* _INFORMATION SUPPLIED_:
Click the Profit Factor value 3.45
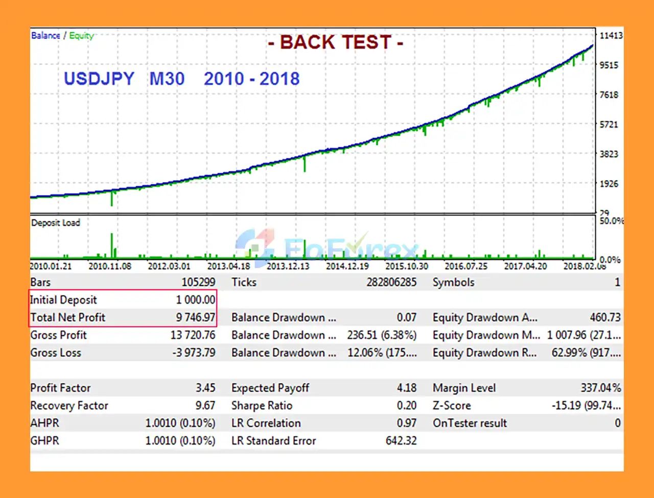The width and height of the screenshot is (654, 498). 205,388
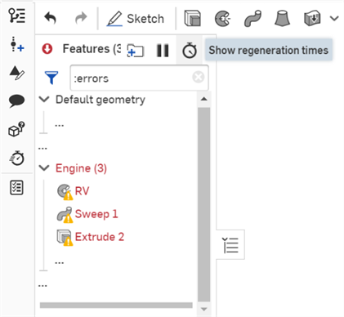Select the Revolve tool icon
The height and width of the screenshot is (317, 344).
pyautogui.click(x=222, y=19)
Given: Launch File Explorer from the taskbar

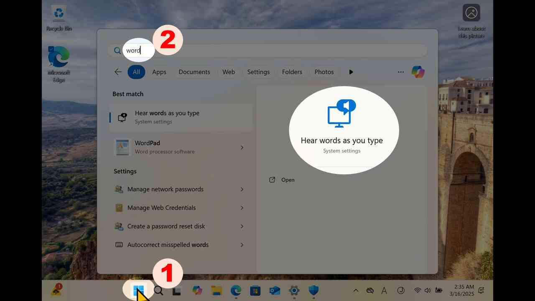Looking at the screenshot, I should pos(217,291).
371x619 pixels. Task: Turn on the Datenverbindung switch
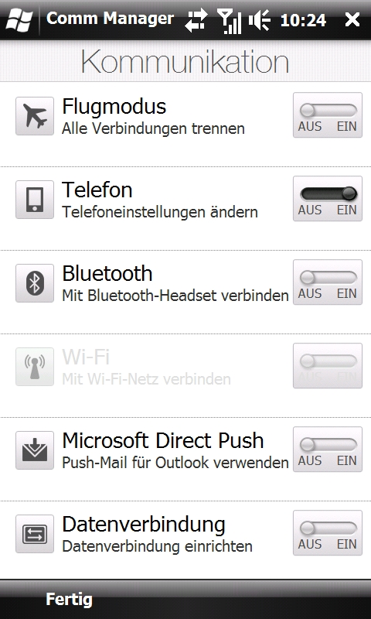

* _TASK INSTRUCTIONS_:
Repeat the records in full, exactly as they appear, but with the pictures removed.

* _EXPECTED ANSWER_:
Click the Profit Factor value 3.45
The width and height of the screenshot is (654, 498). 205,388
Select the Revolve tool icon
The height and width of the screenshot is (317, 344).
pyautogui.click(x=222, y=19)
Given: Launch File Explorer from the taskbar

Looking at the screenshot, I should pos(217,291).
371x619 pixels. Task: Turn on the Datenverbindung switch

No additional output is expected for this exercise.